Scan the material that follows. Copy every line containing the word "tree".
━━ Extracted material
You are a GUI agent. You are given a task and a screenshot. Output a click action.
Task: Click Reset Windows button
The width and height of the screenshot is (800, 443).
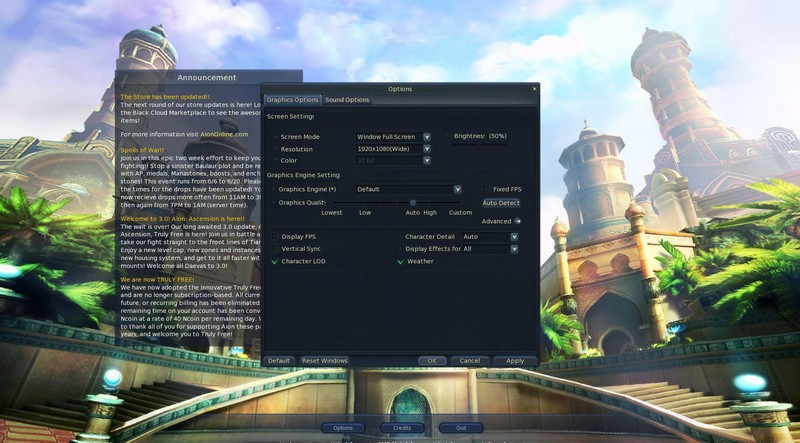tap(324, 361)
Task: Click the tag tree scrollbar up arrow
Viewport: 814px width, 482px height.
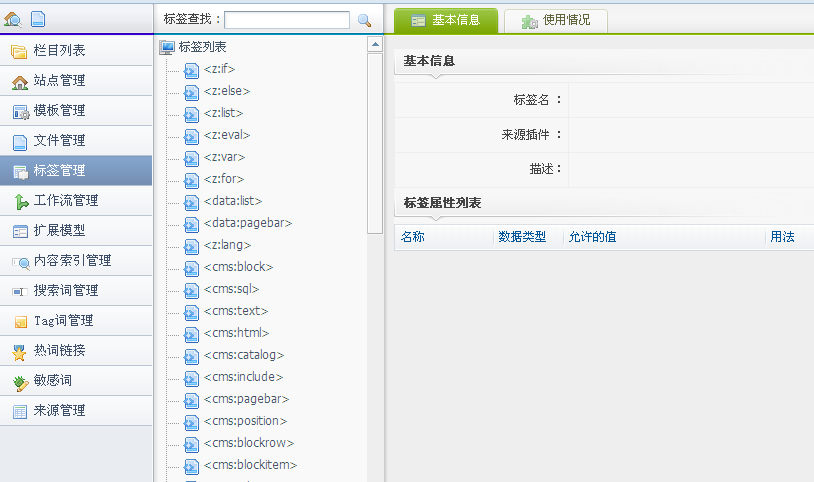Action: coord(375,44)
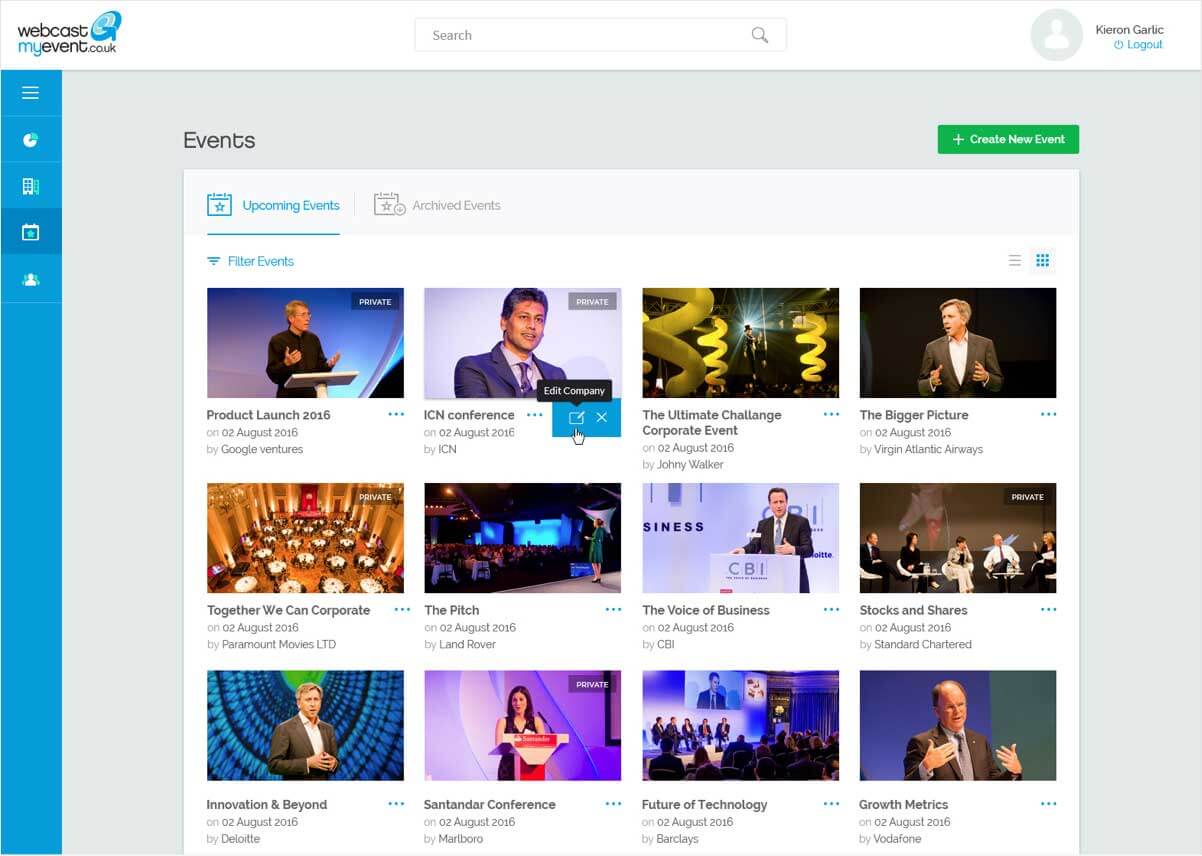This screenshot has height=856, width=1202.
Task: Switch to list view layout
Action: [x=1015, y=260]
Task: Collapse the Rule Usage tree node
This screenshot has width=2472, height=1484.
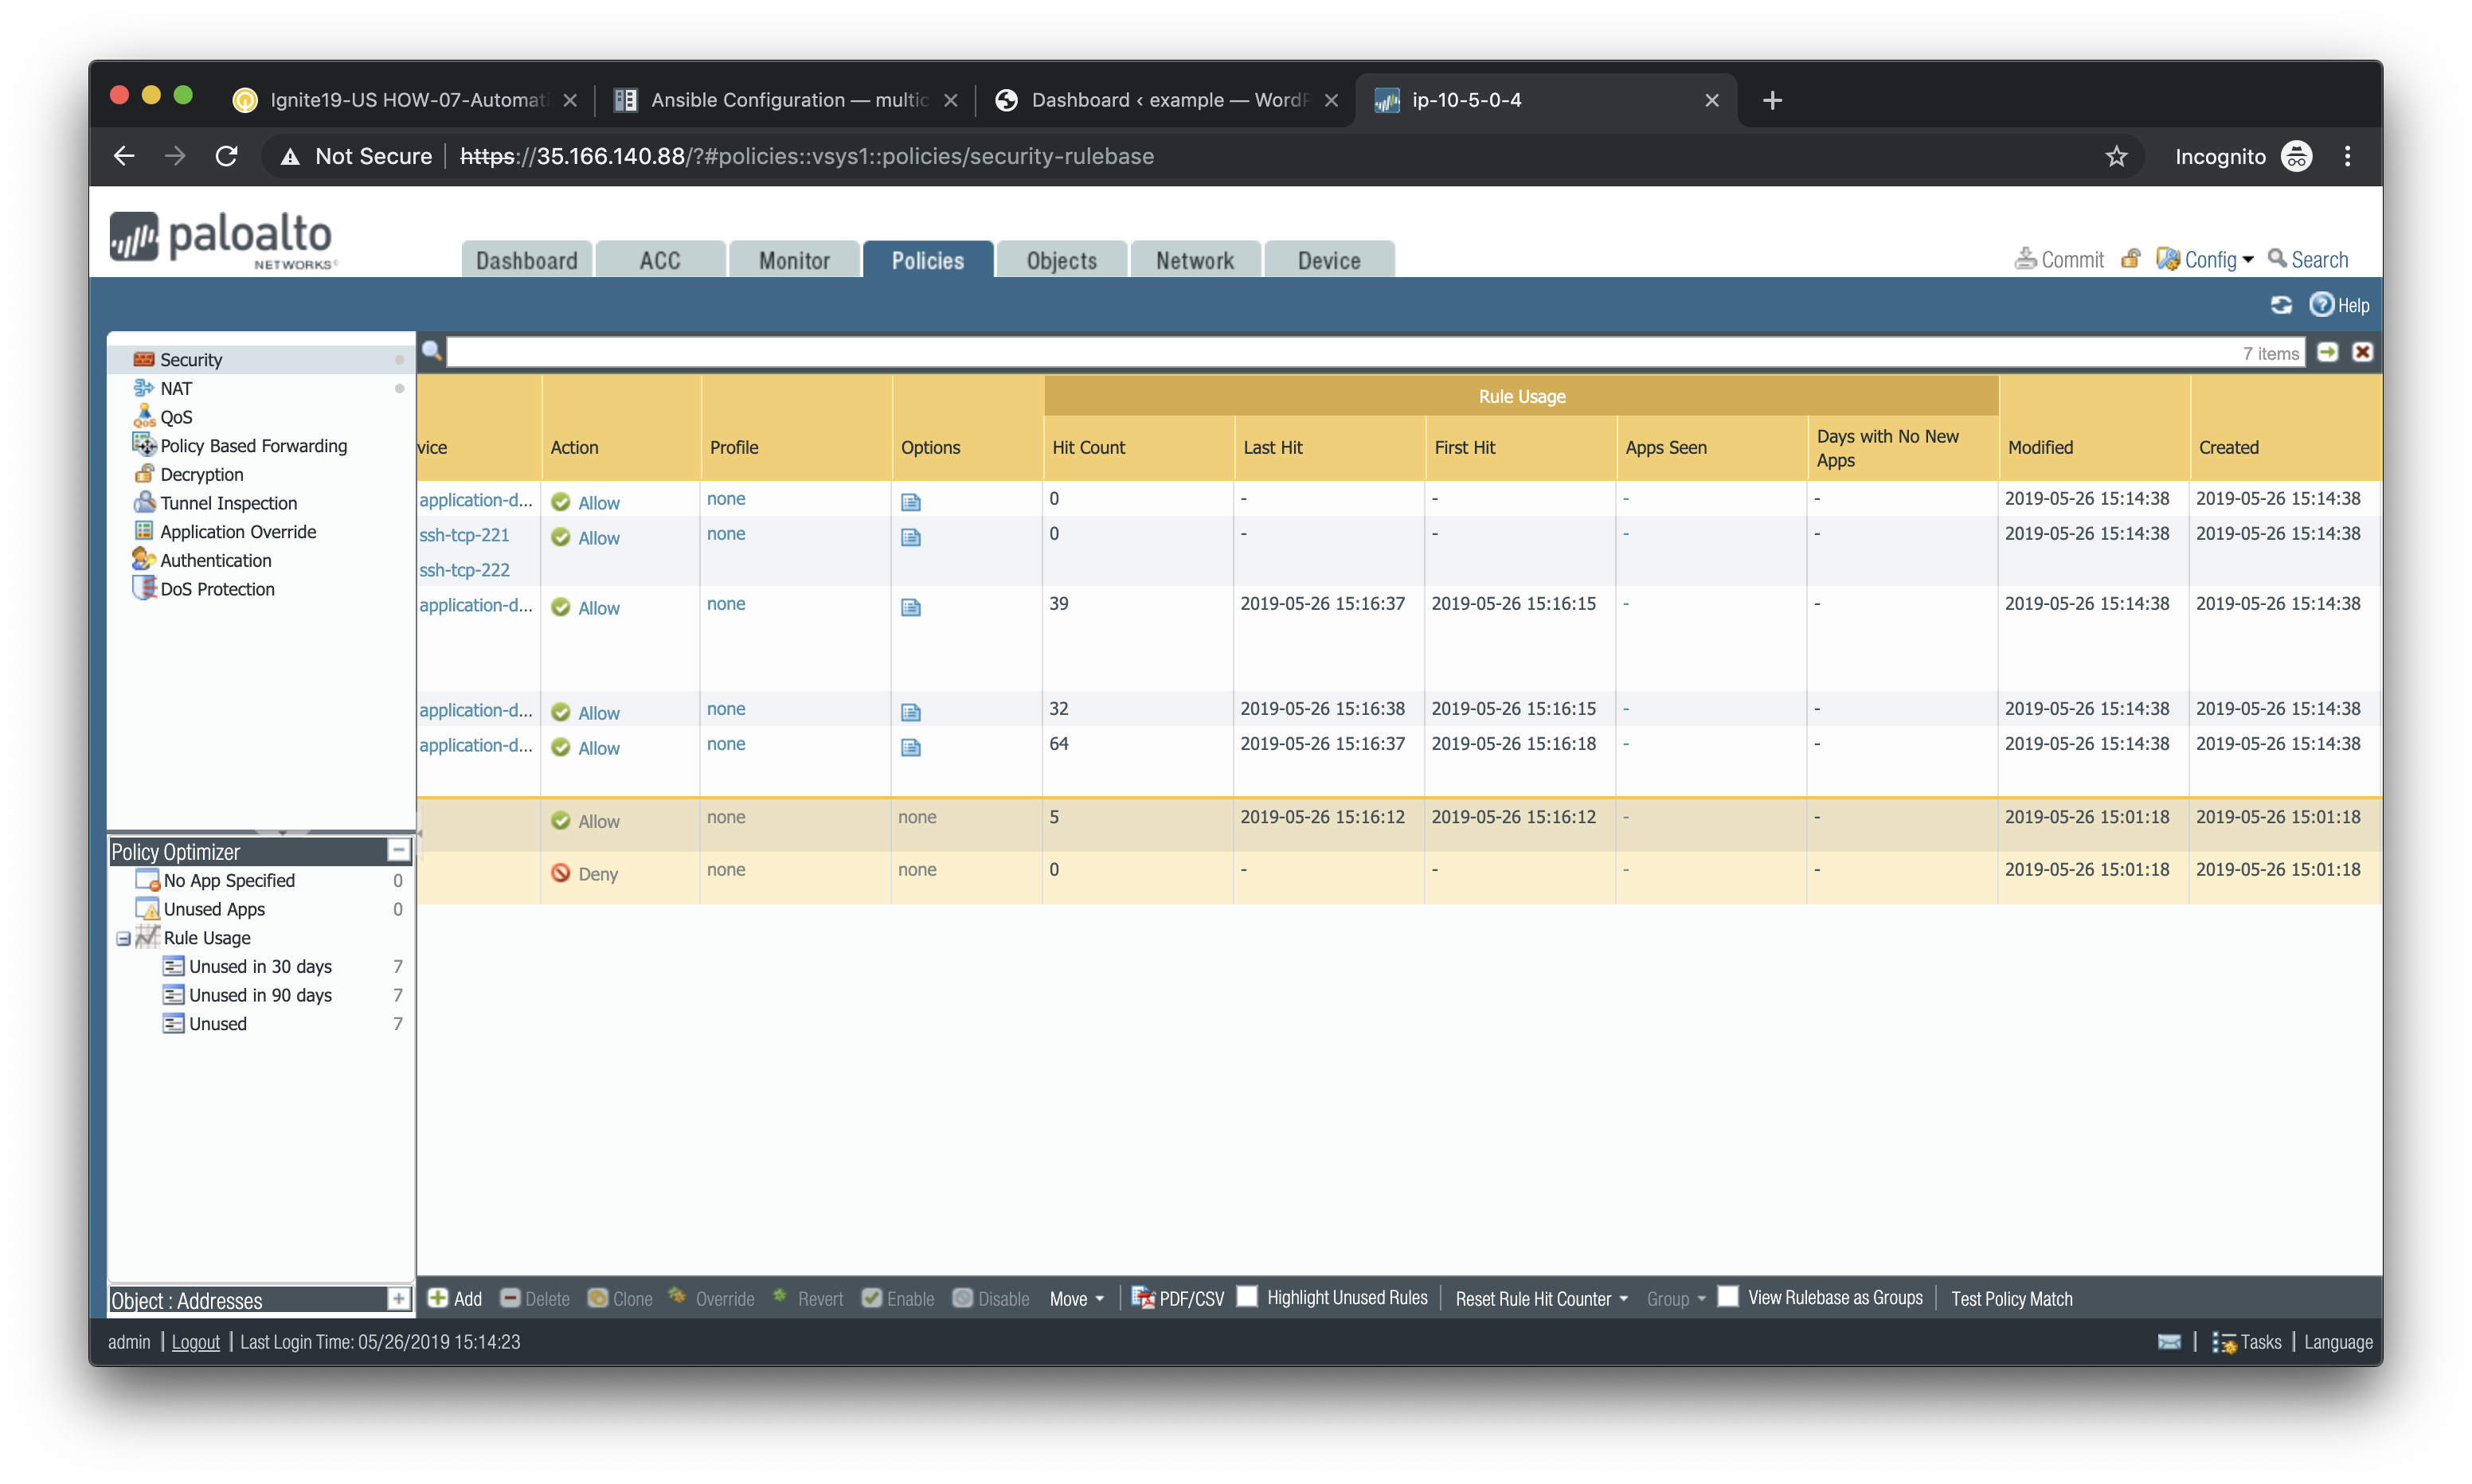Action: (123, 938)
━━━━
━━ Extracted material
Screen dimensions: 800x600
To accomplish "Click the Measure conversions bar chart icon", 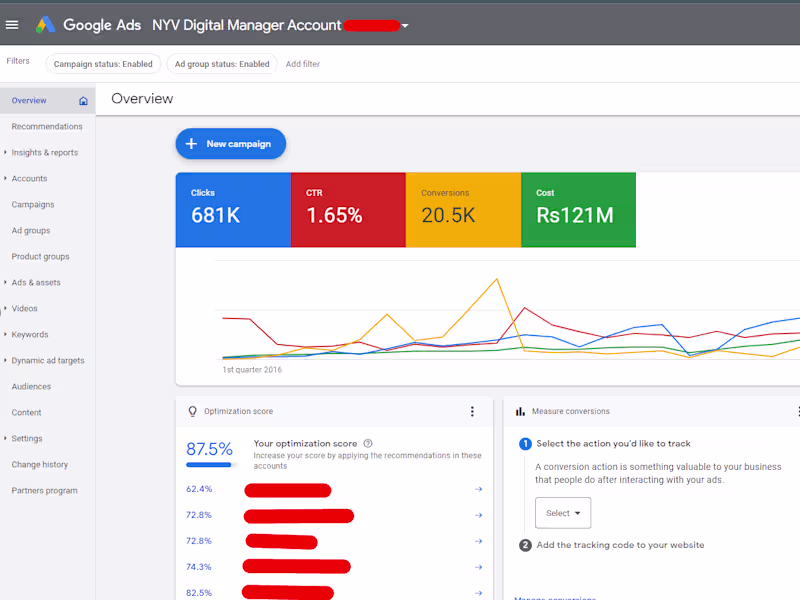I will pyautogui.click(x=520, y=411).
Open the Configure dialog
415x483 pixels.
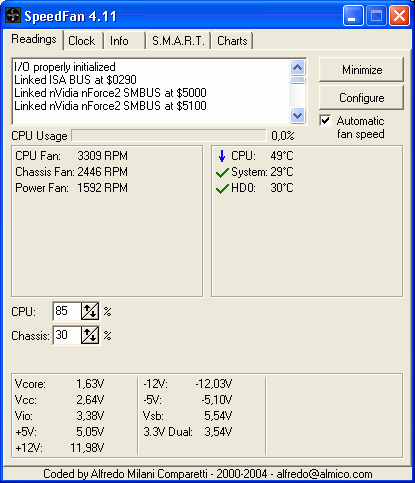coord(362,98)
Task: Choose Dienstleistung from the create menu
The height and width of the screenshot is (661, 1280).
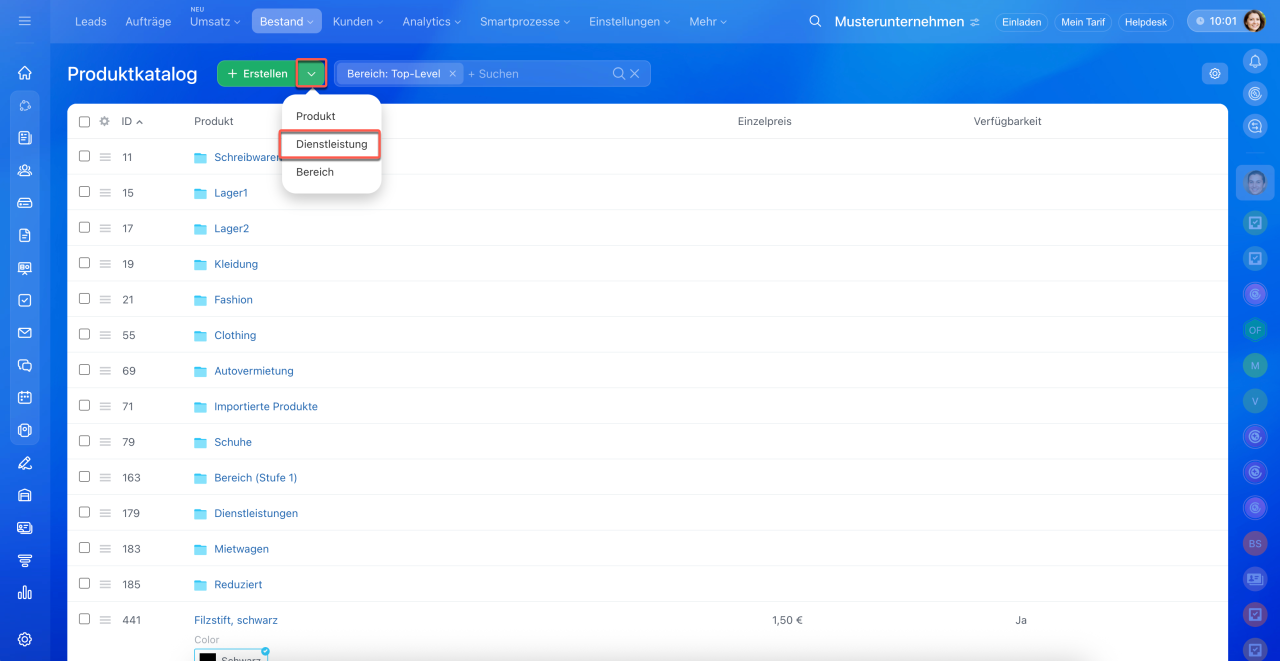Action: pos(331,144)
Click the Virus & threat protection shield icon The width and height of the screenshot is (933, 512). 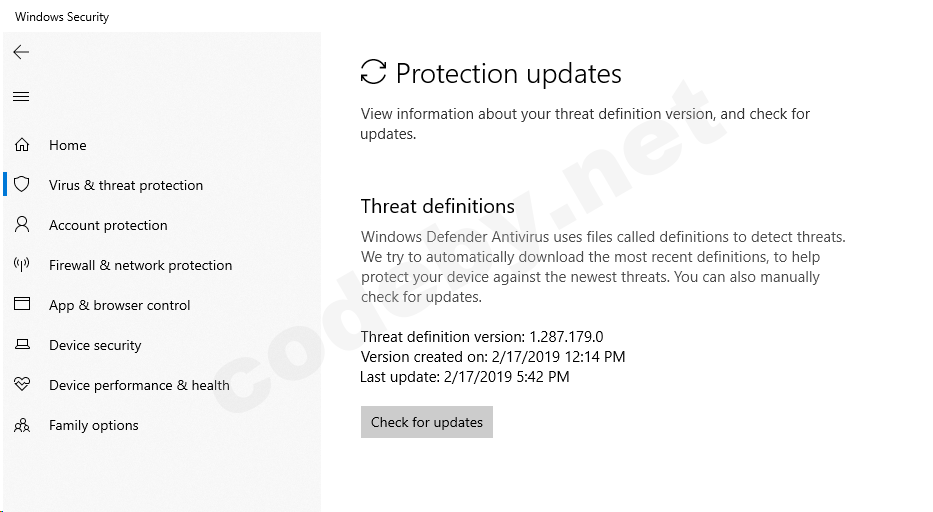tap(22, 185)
━━━━
● Answer box:
Task: Click the tag tree scrollbar up arrow
Task: Collapse the Rule Usage tree node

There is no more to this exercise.